• Task details: No images, please. Copy each entry below exactly as it reads.

• Source data:
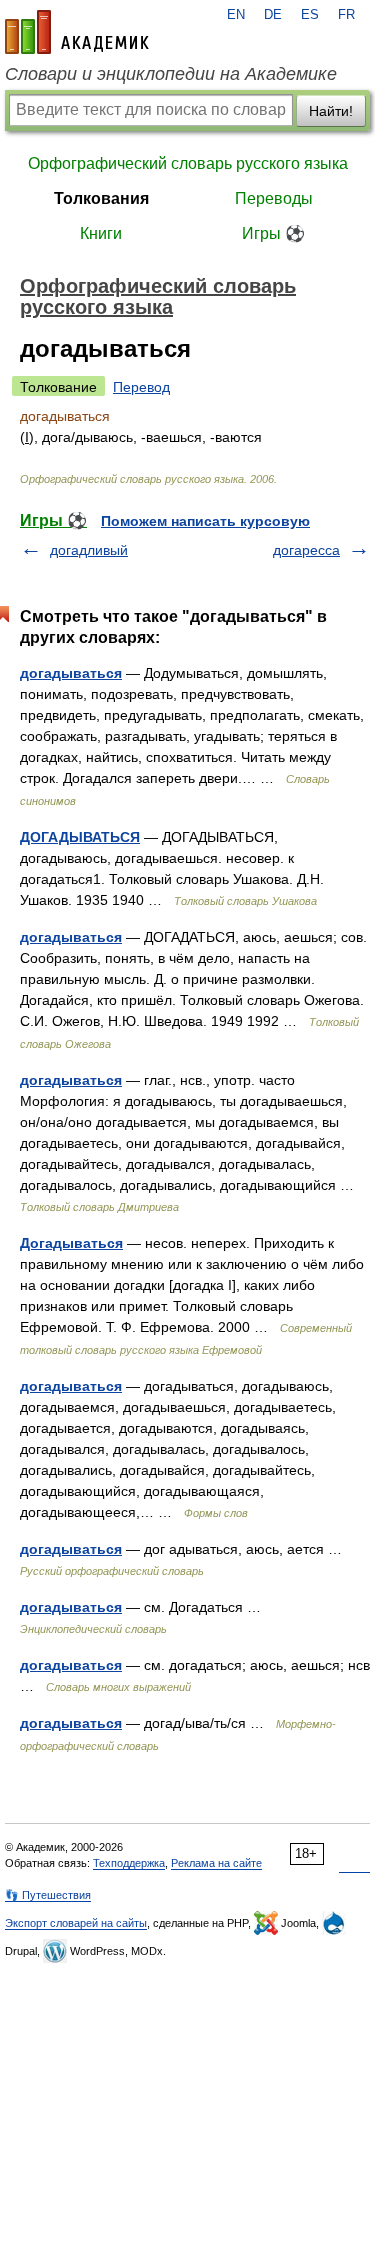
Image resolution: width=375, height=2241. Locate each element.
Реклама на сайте (216, 1863)
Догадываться (71, 1243)
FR (346, 15)
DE (273, 15)
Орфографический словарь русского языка (188, 163)
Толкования (101, 198)
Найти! (331, 111)
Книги (101, 233)
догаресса (306, 550)
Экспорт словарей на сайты (76, 1923)
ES (310, 15)
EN (236, 15)
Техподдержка (129, 1863)
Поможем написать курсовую (205, 521)
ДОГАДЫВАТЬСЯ (80, 837)
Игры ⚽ (273, 233)
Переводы (274, 198)
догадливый (89, 550)
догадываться (71, 673)
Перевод (141, 387)
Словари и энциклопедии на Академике (171, 74)
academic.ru (77, 32)
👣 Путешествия (48, 1895)
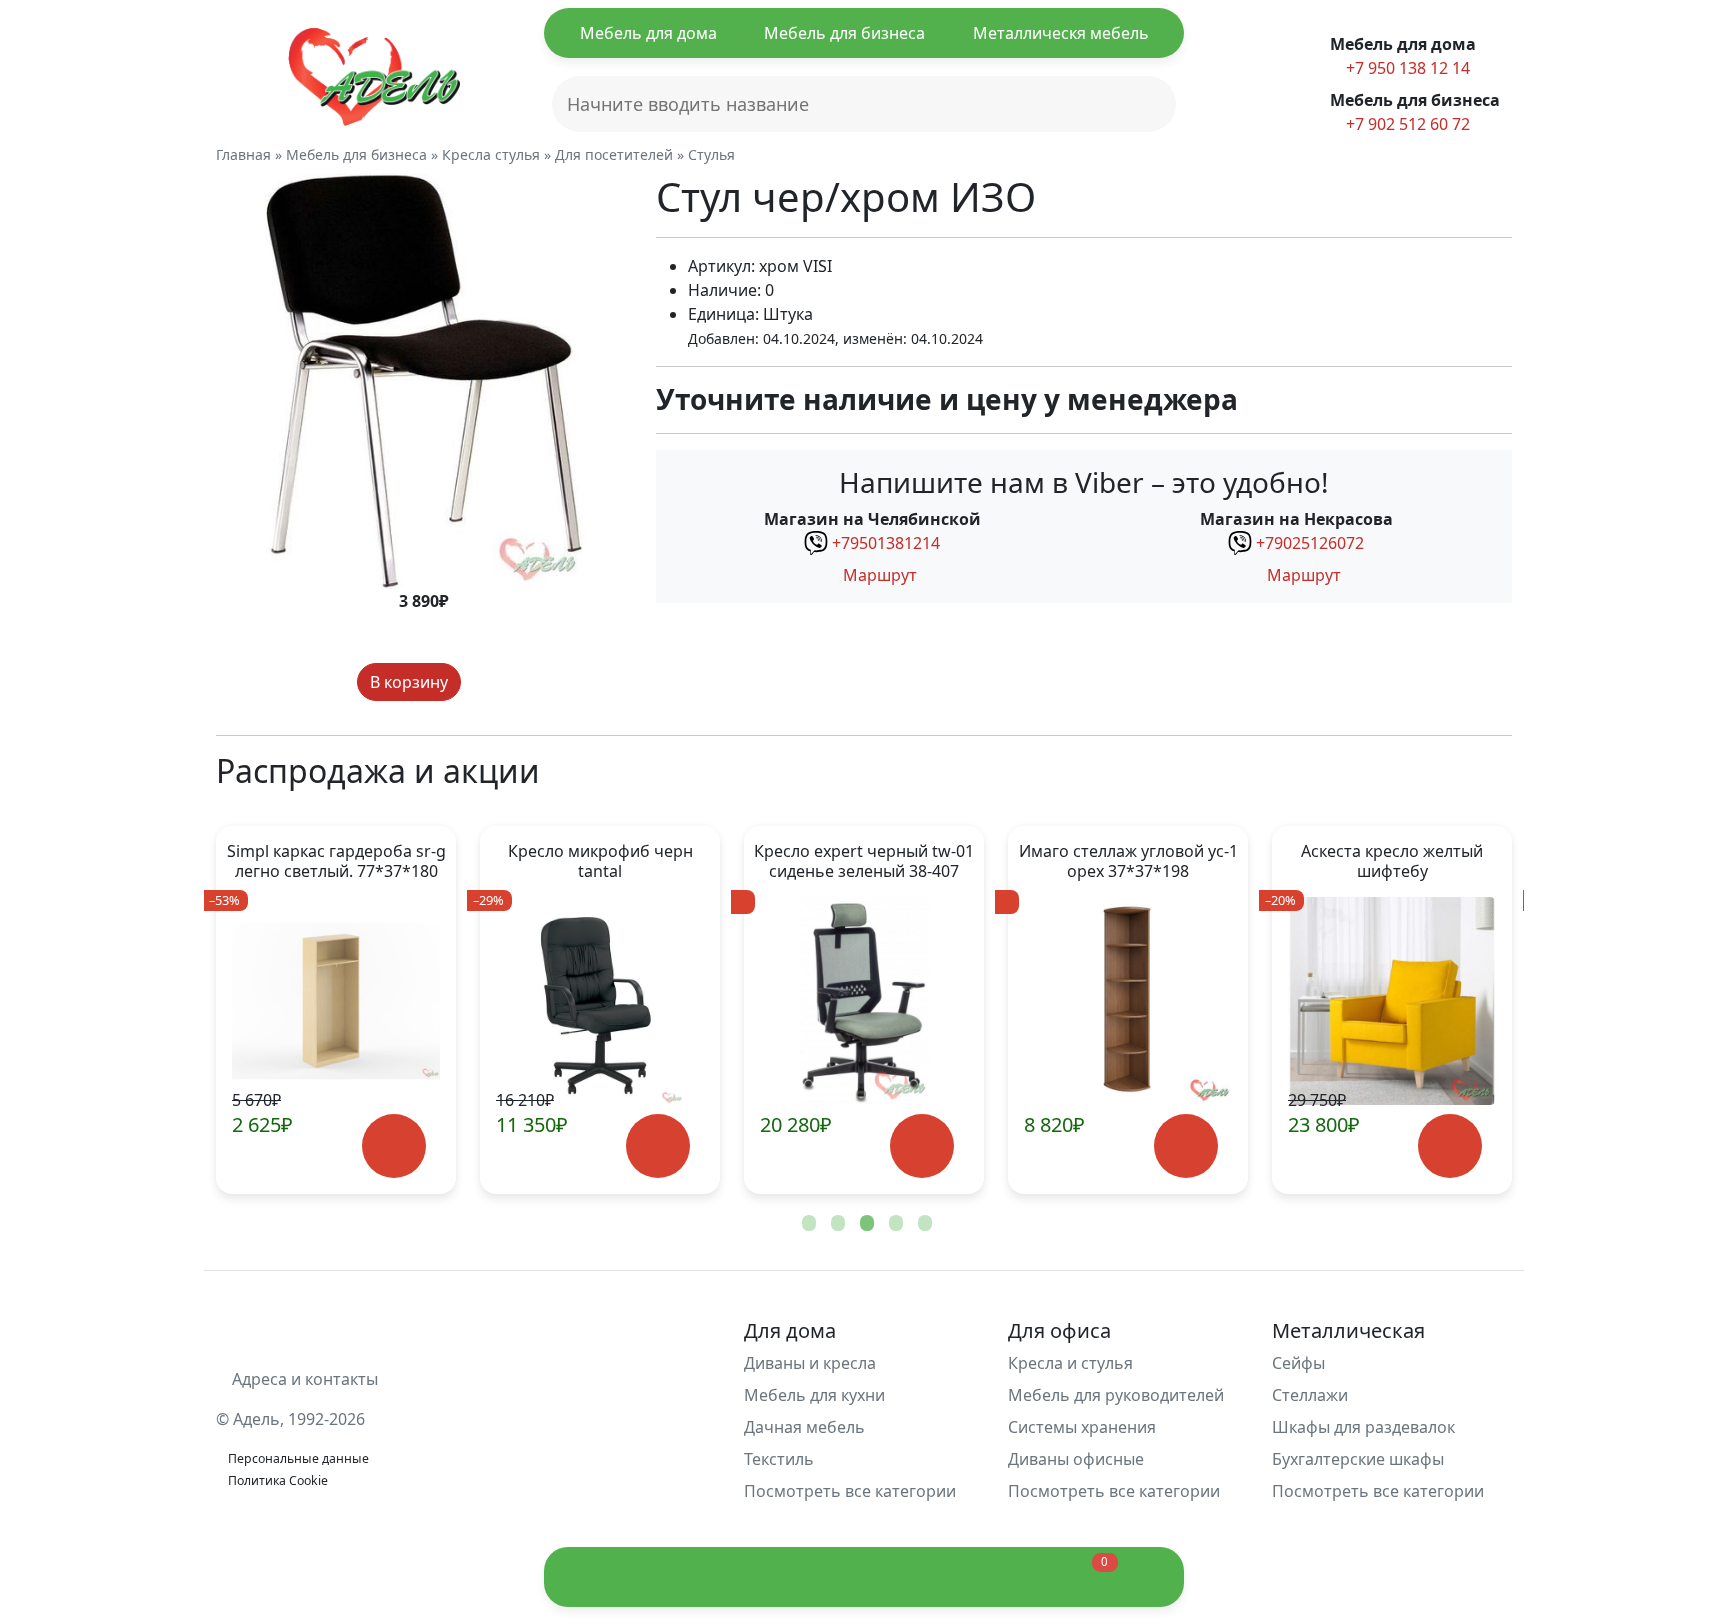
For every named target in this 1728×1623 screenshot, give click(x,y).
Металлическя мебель (1061, 33)
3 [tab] (865, 1224)
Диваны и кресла (810, 1363)
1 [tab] (807, 1224)
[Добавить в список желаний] (480, 682)
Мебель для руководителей (1116, 1395)
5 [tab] (923, 1224)
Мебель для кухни (814, 1395)
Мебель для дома (648, 33)
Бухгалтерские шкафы (1358, 1459)
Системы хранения (1082, 1427)
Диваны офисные (1076, 1459)
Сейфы (1298, 1363)
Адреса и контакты (303, 1379)
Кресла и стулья (1070, 1363)
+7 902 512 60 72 (1406, 124)
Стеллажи (1310, 1395)
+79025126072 (1310, 543)
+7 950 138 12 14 (1406, 68)
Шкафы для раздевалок (1363, 1427)
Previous (264, 1010)
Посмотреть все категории (852, 1491)
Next (1464, 1010)
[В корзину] (393, 1146)
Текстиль (779, 1459)
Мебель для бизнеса (844, 33)
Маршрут (878, 575)
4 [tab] (894, 1224)
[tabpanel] (336, 1010)
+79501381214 (886, 543)
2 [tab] (836, 1224)
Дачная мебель (804, 1427)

• Your response:
Image resolution: width=375, height=2241. Locate each element.
Реклама на сайте (216, 1863)
Догадываться (71, 1243)
FR (346, 15)
DE (273, 15)
Орфографический словарь русского языка (188, 163)
Толкования (101, 198)
Найти! (331, 111)
Книги (101, 233)
догаресса (306, 550)
Экспорт словарей на сайты (76, 1923)
ES (310, 15)
EN (236, 15)
Техподдержка (129, 1863)
Поможем написать курсовую (205, 521)
ДОГАДЫВАТЬСЯ (80, 837)
Игры ⚽ (273, 233)
Переводы (274, 198)
догадливый (89, 550)
догадываться (71, 673)
Перевод (141, 387)
Словари и энциклопедии на Академике (171, 74)
academic.ru (77, 32)
👣 Путешествия (48, 1895)
For every named target in this 1728×1623 screenshot, give click(x,y).
Металлическя мебель (1061, 33)
3 [tab] (865, 1224)
Диваны и кресла (810, 1363)
1 [tab] (807, 1224)
[Добавить в список желаний] (480, 682)
Мебель для руководителей (1116, 1395)
5 [tab] (923, 1224)
Мебель для кухни (814, 1395)
Мебель для дома (648, 33)
Бухгалтерские шкафы (1358, 1459)
Системы хранения (1082, 1427)
Диваны офисные (1076, 1459)
Сейфы (1298, 1363)
Адреса и контакты (303, 1379)
Кресла и стулья (1070, 1363)
+7 902 512 60 72 (1406, 124)
Стеллажи (1310, 1395)
+79025126072 (1310, 543)
+7 950 138 12 14 (1406, 68)
Шкафы для раздевалок (1363, 1427)
Previous (264, 1010)
Посмотреть все категории (852, 1491)
Next (1464, 1010)
[В корзину] (393, 1146)
Текстиль (779, 1459)
Мебель для бизнеса (844, 33)
Маршрут (878, 575)
4 [tab] (894, 1224)
[tabpanel] (336, 1010)
+79501381214 (886, 543)
2 [tab] (836, 1224)
Дачная мебель (804, 1427)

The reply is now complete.